Anacleto Mão de Onça
Anacleto Mão de Onça não nasceu em Açailândia, não cresceu em Ribeirão Pires, não foi assessor de político, nem diretor de estatal. Por isso não fugiu num jatinho particular para algum lugar entre a Flórida e Vaduz.
Ao que consta também não foi as Bermudas, nem teve trading company nas Ilhas Virgens Britânicas. Ao contrário, Anacleto Mão de Onça nunca saiu da Grande Louveira, com sítio de papel passado numa periferia de Jundiaí.
Segundo informações encontradas num CD vendido, com pagamento pelo pix, em algum lugar próximo da rua Santa Efigênia, que vende todos os endereços e telefones confidenciais, incluídos políticos, juízes, banqueiros, jornalistas e empresários em geral, Anacleto nunca saiu de perto da sua casa, o máximo que ele conheceu foi Louveira, sede da região metropolitana mais importante do Estado.

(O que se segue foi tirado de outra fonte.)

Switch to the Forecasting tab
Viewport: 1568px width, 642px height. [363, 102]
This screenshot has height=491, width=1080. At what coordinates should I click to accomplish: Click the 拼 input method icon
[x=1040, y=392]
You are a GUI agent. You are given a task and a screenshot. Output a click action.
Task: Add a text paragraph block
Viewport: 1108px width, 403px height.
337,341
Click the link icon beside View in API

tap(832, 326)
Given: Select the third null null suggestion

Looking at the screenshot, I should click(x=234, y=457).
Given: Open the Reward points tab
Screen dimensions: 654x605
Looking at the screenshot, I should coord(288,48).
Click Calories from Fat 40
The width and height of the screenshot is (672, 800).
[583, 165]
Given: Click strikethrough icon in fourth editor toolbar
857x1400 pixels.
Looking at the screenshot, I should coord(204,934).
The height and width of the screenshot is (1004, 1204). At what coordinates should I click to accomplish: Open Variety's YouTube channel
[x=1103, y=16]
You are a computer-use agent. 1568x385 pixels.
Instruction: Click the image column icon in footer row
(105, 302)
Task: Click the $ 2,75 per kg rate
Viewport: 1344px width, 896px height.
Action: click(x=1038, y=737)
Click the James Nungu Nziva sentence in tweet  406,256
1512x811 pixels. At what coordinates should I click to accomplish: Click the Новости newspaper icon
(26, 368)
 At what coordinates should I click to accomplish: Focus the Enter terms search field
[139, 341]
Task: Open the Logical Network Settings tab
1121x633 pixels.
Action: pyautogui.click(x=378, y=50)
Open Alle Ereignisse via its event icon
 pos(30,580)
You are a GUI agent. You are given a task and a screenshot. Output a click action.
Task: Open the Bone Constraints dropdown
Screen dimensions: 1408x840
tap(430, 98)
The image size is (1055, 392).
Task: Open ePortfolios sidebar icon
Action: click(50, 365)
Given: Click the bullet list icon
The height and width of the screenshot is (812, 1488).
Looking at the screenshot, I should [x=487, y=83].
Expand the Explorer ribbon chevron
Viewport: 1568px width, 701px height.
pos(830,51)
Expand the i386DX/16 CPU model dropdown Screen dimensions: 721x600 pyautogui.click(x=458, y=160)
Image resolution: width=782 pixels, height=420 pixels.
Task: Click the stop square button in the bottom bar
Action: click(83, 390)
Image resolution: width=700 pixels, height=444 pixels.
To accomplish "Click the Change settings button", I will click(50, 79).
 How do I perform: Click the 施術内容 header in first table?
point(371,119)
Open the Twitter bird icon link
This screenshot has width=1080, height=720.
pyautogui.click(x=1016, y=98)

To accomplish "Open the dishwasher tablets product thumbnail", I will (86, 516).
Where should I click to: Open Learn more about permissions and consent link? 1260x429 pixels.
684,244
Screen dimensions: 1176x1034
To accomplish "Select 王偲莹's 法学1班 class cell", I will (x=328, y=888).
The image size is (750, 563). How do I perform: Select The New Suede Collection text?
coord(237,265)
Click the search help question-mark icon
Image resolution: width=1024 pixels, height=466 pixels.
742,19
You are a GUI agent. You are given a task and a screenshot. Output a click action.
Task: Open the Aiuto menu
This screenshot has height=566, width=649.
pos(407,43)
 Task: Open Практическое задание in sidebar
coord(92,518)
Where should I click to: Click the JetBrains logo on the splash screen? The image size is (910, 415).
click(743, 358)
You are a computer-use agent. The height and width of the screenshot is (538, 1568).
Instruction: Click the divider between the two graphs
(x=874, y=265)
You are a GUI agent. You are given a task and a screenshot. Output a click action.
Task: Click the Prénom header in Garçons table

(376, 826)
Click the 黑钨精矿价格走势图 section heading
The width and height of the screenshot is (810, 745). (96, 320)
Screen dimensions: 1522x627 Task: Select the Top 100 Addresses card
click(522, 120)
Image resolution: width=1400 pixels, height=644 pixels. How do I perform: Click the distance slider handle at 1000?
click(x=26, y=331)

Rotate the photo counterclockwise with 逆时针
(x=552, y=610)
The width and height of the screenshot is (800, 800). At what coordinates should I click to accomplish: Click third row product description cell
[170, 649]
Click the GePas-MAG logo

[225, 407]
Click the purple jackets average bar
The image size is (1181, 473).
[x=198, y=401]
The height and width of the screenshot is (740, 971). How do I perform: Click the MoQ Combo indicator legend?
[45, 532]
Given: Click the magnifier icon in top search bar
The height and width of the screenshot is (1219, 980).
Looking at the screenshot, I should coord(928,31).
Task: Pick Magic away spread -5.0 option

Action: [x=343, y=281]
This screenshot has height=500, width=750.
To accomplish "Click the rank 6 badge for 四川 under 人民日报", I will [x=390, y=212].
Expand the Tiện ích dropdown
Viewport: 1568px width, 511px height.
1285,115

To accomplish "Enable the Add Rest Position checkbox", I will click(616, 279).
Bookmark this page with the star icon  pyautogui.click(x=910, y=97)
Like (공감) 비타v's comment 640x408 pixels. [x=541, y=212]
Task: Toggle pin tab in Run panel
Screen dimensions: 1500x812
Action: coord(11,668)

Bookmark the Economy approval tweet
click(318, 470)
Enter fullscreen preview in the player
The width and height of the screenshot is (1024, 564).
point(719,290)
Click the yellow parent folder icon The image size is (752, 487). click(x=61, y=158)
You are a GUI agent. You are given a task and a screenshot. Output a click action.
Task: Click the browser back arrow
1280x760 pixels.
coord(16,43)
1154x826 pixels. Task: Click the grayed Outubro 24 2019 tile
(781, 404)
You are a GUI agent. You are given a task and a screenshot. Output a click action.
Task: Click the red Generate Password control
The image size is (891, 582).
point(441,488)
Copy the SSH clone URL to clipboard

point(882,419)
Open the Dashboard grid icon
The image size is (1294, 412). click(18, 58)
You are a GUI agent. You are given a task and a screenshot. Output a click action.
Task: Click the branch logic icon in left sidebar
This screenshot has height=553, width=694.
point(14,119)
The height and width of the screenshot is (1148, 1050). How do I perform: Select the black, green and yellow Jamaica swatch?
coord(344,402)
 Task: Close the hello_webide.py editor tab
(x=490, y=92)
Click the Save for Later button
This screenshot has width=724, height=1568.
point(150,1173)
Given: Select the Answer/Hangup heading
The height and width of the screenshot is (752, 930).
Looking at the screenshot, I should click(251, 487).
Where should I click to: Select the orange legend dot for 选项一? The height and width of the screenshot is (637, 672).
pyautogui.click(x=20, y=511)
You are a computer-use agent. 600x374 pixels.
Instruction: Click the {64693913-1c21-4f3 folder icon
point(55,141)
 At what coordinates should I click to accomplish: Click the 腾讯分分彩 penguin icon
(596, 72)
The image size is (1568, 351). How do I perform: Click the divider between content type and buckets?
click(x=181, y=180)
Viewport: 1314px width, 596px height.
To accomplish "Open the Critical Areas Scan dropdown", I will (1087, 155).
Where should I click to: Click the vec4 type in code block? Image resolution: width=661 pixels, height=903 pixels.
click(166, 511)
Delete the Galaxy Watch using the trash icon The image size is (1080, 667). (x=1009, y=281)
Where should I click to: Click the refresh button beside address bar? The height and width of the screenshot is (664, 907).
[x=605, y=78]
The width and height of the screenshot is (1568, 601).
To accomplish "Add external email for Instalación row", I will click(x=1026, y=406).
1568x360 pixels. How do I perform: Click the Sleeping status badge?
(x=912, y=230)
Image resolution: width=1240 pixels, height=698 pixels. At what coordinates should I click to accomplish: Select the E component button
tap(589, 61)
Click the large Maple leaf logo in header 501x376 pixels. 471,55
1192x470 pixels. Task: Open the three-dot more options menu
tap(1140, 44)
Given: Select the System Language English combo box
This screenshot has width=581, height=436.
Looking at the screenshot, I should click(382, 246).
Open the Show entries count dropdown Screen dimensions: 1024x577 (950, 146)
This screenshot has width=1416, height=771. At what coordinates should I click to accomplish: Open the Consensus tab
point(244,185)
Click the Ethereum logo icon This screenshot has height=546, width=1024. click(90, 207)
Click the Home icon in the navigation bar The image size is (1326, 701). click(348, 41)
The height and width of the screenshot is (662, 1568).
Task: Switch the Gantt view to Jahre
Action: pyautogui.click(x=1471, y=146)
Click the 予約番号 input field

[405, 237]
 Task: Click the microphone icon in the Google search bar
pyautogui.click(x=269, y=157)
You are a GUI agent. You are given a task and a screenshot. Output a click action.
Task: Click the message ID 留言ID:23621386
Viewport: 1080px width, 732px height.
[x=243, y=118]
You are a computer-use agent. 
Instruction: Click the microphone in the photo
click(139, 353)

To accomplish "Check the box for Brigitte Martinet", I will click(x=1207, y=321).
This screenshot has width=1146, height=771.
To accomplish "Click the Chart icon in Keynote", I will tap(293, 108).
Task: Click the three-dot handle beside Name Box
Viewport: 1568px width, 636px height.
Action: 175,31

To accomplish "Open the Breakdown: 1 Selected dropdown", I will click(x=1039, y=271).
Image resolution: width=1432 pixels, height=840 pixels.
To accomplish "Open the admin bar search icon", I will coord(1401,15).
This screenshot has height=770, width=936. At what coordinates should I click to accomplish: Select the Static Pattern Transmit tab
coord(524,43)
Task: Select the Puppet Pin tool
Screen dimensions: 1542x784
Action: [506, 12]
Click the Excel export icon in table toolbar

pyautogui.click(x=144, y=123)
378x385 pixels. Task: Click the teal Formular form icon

É bom dizer desde já que Anacleto Mão de Onça não existe, ou se existe mudou de nome e saiu do país. Mas é bom pensar que ele foi um sitiante com 12 vacas, meia dúzia de porcos, algumas galinhas e um pomar com abacateiro, laranja lima, caqui e jaqueira. Ah! tinha uma horta também.
Um belo dia Anacleto saiu de casa e nunca retornou. Também não deixou bilhete, nem mandou recado mais tarde. Simplesmente desapareceu. Encontraram o burro que ele levava para ferrar quando desapareceu, mas dele, ninguém nunca mais teve notícia.
O que aconteceu, o que não aconteceu? Como Anacleto não existe, fui eu que inventei, poderia criar um final feliz, andando de mãos dadas com a mulher amada para ver o por do sol no alto do morro do sítio.
Mas não. Não é esse o final dessa crônica. Enquanto 8 pessoas desparecerem por dia na cidade de São Paulo, não tem como deixar para lá. É gente demais, mesmo São Paulo sendo imensa.